Yesterday, the neighbors used my birthday as an excuse to throw a patio party (not that we really needed much more of a reason than it was warm). And it was a surprise. Would you believe the first surprise party anyone has ever done.
Honestly, it's just another day (that just happens to be a national holiday).
So, we had some drinks, some coffee, some cake, a noticeable Marti Gras theme in honor of the beaded necklace that I found on my car a week or so ago, and there were some funny gifts.

On another front, today is Quit Facebook Day. And I'm tempted to quit facebook. But I'll leave that for another day. QuitFacebookDay.com

And on the final front, today is Memorial Day.
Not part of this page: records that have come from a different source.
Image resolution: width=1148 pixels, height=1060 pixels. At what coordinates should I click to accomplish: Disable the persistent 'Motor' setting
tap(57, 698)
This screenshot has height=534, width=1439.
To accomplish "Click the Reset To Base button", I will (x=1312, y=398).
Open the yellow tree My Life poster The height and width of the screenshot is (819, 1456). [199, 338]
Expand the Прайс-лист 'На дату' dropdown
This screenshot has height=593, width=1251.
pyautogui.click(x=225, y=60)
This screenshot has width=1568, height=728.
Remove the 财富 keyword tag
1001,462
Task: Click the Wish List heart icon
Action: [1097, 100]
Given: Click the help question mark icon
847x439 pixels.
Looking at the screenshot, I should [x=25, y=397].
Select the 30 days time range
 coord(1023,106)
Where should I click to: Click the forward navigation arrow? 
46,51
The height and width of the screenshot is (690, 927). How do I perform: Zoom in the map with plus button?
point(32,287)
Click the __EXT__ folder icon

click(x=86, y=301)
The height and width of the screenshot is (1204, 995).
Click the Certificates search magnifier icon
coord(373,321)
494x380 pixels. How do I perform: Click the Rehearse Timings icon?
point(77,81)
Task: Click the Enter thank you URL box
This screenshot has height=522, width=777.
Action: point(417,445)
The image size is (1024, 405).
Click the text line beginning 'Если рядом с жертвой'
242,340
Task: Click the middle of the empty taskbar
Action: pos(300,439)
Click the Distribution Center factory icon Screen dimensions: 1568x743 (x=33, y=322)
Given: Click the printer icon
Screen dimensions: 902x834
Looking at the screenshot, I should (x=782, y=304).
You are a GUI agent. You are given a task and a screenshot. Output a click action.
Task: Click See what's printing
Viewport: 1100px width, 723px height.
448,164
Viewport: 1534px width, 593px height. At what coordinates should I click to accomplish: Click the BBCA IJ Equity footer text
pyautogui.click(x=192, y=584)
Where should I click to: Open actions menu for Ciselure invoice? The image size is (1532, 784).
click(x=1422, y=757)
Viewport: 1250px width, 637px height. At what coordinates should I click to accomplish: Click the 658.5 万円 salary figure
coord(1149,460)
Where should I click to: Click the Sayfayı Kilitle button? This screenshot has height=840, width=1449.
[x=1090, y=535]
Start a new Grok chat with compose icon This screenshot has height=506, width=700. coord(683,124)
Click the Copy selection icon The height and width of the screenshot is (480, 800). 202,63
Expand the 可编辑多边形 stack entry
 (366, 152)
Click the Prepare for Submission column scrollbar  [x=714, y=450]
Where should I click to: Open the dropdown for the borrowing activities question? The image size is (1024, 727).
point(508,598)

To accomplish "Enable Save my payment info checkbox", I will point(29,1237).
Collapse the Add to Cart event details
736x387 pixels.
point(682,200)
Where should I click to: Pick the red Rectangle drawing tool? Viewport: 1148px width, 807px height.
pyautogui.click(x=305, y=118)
Recovered from my own mistakes

Yesterday I noticed a problem while upgrading some of the modules that run the site. It should have been an easy issue. The version numbers for one or two of the modules did not reflect the versions that had been installed, and this was making another module complain, because at least one of the versions not being reported had a security problem.
I did some poking around and realized that I must have put an earlier version of at least one module in the wrong place, and the system was still seeing the old version in the wrong place, not the new version I just tried to install.
So, I went about and fixed this. I deleted what I thought were the wrong versions and made sure the new versions were where they should have been.
And that's when I made my mistake. I worked without a backup.
Some of the modules I use rely on other modules. The layout of some of the pages, including, it seems, the admin pages that only I see, fall into this category. And all of the relationships between modules, and where files are stored and how things go together are all stored in the database.